Winning championships takes the entire team, junior catcher Hayden Dunhurst said during an off-day practice at nearby Creighton. The key to the postseason, head coach Mike Bianco said at another point in the postseason, was your stars being stars, but, just as crucial, was getting contributions from less-heralded players.

And whether it was an incredible College World Series start for sophomore pitcher Jack Dougherty on Saturday — his first start in three months, no less — big hits from a third baseman in Garrett Wood who didn't start a game until the super regionals, sophomore centerfielder T.J. McCants fighting injuries and season-long inconsistency to come through with key home runs in the postseason, or a usual catcher in sophomore Calvin Harris playing right field and delivering huge hit after huge hit, Ole Miss' role players came through when the moment beckoned.

"To win at the end of the season, your stars have to show up. They've got to perform on a stage, and certainly our guys have. But to win and to move on, you need the guys that maybe nobody was expecting. On media day they weren't the guys that were in all the photo shoots and all of that," Bianco said. "Again, they don't have to be the MVP of the tournament. Sometimes they are, but you've got to have different pieces or different ones on different nights. ... That's how you get here, because it takes all of them. You just can't — you've got to lean on your stars, but man, you need the other parts to come through for you."

And when stars were struggling — sophomore shortstop Jacob Gonzalez was 0 for his last 12 in the previous three games before Sunday — they came through when the Rebels' lives depended on it. Gonzalez scorched a majestic 393-foot solo home run to break a scoreless tie in the sixth inning of Sunday's game. He then tied the game in the bottom of the eighth, setting the stage for a pair of wild pitches that put the Rebels ahead for good.

"I knew if we could just get a couple base runners, a couple good at-bats, this crowd was going to get into it. We knew we could feed off that. We couldn't have a better guy up when Jacob got that hit," junior second baseman Peyton Chatagnier said. "It was just amazing."

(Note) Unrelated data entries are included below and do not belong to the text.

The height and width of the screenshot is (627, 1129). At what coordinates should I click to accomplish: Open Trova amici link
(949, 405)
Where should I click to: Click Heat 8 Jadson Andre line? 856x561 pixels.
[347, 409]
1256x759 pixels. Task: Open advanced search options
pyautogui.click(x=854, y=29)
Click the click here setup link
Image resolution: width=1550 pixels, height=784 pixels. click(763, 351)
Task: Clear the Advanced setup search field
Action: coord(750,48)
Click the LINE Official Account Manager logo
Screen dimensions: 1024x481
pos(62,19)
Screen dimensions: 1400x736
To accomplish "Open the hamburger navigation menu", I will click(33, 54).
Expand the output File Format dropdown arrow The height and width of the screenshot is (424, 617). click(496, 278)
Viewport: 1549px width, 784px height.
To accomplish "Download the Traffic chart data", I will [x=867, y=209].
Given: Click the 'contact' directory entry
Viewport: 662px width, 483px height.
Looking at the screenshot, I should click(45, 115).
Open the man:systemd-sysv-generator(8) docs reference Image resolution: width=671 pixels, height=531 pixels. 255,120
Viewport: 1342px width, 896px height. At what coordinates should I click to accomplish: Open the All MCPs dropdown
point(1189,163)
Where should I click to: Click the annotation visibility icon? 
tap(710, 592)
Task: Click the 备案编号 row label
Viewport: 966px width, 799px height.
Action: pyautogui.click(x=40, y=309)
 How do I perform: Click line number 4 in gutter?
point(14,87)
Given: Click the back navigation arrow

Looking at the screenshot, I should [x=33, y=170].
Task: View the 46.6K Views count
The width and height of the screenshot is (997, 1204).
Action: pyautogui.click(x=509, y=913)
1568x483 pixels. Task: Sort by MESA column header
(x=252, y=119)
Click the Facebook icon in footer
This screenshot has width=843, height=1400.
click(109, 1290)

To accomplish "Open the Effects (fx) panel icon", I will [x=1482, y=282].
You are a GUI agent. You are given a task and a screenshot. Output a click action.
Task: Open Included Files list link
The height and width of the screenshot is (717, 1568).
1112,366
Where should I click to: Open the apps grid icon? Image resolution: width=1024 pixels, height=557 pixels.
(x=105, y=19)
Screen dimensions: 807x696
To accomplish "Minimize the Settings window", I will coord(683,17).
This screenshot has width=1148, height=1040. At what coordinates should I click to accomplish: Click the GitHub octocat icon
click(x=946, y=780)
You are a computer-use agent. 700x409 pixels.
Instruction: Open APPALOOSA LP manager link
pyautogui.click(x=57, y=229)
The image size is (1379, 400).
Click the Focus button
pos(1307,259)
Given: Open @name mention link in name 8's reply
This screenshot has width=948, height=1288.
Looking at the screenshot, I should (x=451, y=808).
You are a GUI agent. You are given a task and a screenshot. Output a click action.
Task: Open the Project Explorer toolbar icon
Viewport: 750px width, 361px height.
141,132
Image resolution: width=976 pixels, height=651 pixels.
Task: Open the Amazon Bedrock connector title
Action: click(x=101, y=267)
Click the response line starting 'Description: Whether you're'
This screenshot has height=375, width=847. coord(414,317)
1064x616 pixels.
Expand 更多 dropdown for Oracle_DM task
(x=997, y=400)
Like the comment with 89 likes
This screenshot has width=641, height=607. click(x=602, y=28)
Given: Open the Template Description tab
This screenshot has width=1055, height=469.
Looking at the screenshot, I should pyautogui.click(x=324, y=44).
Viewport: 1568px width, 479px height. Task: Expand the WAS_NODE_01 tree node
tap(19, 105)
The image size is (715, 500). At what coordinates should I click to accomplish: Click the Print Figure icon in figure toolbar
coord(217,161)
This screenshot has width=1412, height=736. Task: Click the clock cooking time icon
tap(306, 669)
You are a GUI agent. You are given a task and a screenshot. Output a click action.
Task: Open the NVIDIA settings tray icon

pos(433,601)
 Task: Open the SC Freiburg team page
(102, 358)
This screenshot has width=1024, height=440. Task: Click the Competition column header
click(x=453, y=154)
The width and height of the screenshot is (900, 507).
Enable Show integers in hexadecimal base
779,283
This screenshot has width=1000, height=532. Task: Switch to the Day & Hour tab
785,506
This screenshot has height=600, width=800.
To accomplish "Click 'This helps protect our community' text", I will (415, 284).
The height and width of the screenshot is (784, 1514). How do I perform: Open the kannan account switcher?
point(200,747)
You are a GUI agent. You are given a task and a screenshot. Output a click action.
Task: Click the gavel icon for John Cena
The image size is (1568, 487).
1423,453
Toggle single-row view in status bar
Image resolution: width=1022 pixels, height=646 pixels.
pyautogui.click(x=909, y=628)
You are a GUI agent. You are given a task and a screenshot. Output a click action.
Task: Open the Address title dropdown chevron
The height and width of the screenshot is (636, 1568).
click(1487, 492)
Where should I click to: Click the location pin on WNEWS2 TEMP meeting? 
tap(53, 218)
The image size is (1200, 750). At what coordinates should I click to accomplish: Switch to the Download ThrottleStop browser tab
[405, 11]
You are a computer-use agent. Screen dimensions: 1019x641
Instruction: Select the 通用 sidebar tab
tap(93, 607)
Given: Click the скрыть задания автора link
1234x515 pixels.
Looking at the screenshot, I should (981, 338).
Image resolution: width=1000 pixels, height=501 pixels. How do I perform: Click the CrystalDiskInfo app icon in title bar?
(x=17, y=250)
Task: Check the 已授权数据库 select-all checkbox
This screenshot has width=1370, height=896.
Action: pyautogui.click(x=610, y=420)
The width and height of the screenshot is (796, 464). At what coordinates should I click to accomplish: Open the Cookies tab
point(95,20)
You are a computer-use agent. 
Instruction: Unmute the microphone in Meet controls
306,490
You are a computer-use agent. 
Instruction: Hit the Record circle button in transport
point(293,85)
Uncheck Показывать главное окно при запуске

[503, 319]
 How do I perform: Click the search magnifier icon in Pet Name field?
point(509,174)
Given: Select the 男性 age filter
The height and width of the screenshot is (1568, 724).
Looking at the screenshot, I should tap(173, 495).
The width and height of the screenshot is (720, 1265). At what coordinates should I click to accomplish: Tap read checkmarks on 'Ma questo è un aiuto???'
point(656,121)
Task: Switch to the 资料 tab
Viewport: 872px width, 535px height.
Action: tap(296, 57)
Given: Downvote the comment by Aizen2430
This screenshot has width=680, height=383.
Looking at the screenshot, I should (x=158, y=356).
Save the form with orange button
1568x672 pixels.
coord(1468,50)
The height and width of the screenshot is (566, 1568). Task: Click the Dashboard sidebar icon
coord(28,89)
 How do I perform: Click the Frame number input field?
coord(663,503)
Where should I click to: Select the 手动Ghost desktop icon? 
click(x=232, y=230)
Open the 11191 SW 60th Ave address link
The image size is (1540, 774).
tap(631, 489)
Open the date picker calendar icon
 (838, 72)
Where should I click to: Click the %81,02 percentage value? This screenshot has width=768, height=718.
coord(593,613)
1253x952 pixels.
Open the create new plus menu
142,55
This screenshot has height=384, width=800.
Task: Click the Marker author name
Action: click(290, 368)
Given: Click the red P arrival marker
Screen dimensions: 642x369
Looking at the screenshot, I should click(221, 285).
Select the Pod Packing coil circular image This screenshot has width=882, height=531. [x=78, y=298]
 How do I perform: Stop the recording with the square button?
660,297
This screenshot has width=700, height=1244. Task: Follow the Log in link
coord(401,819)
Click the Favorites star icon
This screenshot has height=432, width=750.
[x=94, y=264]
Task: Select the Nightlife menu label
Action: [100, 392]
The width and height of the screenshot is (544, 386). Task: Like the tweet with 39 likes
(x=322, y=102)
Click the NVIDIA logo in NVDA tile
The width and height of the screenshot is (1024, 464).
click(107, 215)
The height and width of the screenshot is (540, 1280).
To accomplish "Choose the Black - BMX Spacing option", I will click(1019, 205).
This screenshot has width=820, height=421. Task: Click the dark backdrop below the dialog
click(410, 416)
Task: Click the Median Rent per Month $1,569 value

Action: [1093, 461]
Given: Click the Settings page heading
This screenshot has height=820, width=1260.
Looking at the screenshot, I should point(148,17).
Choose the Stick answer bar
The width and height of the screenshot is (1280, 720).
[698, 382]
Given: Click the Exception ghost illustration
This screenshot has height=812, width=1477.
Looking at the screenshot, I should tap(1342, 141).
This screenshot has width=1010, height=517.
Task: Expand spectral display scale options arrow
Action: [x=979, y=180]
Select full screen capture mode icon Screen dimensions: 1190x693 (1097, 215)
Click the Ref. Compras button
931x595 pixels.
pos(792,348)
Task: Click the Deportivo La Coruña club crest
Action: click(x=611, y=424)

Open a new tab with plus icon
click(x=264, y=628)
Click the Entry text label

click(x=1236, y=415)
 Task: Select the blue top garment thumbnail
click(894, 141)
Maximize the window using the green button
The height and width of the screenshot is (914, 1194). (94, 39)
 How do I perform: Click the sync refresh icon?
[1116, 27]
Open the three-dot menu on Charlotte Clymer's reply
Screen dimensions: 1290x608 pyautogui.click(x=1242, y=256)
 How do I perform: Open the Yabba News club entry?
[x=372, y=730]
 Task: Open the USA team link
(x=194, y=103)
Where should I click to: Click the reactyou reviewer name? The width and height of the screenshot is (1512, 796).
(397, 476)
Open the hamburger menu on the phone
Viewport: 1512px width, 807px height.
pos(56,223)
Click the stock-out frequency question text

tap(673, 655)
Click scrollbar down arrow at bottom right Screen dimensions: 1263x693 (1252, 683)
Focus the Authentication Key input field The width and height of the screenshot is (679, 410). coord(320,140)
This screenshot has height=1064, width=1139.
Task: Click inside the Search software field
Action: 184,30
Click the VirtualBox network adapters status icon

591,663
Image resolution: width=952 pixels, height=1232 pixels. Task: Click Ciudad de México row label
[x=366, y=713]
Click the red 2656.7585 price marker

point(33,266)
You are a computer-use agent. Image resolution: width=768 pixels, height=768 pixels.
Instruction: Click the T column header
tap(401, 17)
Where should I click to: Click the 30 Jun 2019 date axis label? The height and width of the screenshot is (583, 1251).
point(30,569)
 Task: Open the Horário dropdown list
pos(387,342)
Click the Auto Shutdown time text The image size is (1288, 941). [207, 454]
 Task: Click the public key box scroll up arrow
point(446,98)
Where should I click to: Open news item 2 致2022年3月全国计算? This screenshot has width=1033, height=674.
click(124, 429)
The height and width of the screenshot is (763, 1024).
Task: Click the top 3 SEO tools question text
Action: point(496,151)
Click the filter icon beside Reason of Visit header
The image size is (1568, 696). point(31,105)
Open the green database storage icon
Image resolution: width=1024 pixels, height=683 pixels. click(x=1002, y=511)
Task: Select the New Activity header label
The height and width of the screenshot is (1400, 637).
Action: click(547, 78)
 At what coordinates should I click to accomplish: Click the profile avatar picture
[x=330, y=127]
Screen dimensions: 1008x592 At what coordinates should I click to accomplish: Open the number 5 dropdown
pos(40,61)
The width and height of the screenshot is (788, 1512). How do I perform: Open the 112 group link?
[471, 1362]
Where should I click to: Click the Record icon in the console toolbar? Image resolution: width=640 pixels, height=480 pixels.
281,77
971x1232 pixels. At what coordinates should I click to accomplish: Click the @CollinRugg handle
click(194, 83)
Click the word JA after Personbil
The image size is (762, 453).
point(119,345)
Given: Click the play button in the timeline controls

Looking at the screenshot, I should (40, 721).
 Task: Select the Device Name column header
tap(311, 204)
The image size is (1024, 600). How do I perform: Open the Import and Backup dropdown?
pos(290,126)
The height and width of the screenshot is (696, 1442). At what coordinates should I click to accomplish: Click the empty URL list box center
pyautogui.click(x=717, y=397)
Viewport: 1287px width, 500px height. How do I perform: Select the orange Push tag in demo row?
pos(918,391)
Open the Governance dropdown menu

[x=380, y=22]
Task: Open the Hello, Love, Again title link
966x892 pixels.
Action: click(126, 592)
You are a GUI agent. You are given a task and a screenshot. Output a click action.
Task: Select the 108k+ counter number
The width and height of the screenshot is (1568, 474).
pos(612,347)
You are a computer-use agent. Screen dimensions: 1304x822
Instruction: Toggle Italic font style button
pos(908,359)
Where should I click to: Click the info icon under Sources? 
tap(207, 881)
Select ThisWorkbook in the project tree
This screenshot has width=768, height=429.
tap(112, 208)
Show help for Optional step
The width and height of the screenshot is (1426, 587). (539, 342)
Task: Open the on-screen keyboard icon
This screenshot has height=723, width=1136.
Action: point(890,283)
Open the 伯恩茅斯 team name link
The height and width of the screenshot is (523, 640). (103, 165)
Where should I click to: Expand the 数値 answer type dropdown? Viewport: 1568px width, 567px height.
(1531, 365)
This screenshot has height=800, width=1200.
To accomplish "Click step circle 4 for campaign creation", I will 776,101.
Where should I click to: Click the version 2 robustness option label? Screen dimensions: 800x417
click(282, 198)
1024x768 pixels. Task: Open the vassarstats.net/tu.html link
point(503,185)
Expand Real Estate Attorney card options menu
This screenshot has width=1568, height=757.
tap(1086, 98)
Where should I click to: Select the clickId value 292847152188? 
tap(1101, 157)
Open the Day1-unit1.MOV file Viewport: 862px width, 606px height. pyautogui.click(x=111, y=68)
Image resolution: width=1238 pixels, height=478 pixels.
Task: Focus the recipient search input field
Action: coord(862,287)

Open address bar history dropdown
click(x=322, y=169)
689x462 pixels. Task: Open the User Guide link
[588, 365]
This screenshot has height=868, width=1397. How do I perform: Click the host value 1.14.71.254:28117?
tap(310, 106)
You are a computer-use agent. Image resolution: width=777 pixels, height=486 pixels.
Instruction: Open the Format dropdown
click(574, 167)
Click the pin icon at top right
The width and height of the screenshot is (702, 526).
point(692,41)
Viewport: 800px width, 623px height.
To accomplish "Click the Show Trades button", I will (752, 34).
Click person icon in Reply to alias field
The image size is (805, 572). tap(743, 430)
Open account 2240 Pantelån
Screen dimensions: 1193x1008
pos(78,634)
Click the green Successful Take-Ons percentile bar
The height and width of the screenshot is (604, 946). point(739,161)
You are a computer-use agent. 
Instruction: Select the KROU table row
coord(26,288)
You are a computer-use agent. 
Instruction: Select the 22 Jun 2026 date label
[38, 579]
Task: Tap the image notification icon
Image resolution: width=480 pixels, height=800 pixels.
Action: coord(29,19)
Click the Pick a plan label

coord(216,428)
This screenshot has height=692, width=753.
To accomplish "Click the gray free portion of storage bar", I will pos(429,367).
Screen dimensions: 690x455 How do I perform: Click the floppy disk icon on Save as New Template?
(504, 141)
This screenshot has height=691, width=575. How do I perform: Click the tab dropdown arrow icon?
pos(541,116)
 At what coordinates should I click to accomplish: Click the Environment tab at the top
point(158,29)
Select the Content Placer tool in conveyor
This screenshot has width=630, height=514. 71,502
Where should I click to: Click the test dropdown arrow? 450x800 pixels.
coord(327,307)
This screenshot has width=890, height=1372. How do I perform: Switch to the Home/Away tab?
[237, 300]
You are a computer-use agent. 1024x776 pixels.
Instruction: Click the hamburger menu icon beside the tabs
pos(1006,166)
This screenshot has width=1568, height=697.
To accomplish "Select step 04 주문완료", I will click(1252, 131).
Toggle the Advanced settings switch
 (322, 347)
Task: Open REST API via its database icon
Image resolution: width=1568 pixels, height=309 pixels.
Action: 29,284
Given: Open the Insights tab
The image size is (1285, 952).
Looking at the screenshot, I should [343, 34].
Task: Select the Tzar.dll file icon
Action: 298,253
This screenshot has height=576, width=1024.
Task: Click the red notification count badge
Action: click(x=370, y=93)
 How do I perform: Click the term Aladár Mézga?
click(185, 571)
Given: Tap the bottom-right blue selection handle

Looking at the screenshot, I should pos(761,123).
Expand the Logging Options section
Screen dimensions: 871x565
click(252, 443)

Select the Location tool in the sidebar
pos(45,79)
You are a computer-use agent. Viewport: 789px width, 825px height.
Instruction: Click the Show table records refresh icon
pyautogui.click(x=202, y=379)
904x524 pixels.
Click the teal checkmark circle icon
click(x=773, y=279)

Things weren't always easy for the 2022 Ole Miss Rebels. The story has been documented ad nauseam: they started off the year in the top-five, rose to No. 1 in the polls, then struggled mightily — Ole Miss lost 11 of 16 games from April 5 to May 1 — but righted the ship late in the season to punch their postseason tickets.

The Rebels' faith never wavered, their confidence never dropped and, at the end of the day, they knew they had the pieces to shock the outside world.

Consider the mission accomplished.

"If you continue to work hard, you continue to push and you continue to believe, as Tim (Elko) said, you can accomplish anything. That's not some poster or some tweet to motivate you. We've all heard that. These guys have lived that this season. They really have," Bianco said. "They've fallen down, where not a lot of people believed that they were any good anymore, and a lot of people may have been disappointed in them. And I get that. It's sports, and that's part of it.

But they didn't let that affect them. They continued to believe in one another. They continued to push. ... I think people have fallen in love with them, their story and where they come from. They had a lot of people rooting for them, and not just Ole Miss fans.

"I've gotten so many texts over the last couple weeks from a lot of our rivals, a lot of the people that we compete against every single day, that says they're pulling for us, that they've fallen in love with this story and these guys. As I said at the very beginning, (I'm) very fortunate to have been a part of it and let those guys allow me to be on the ride with them."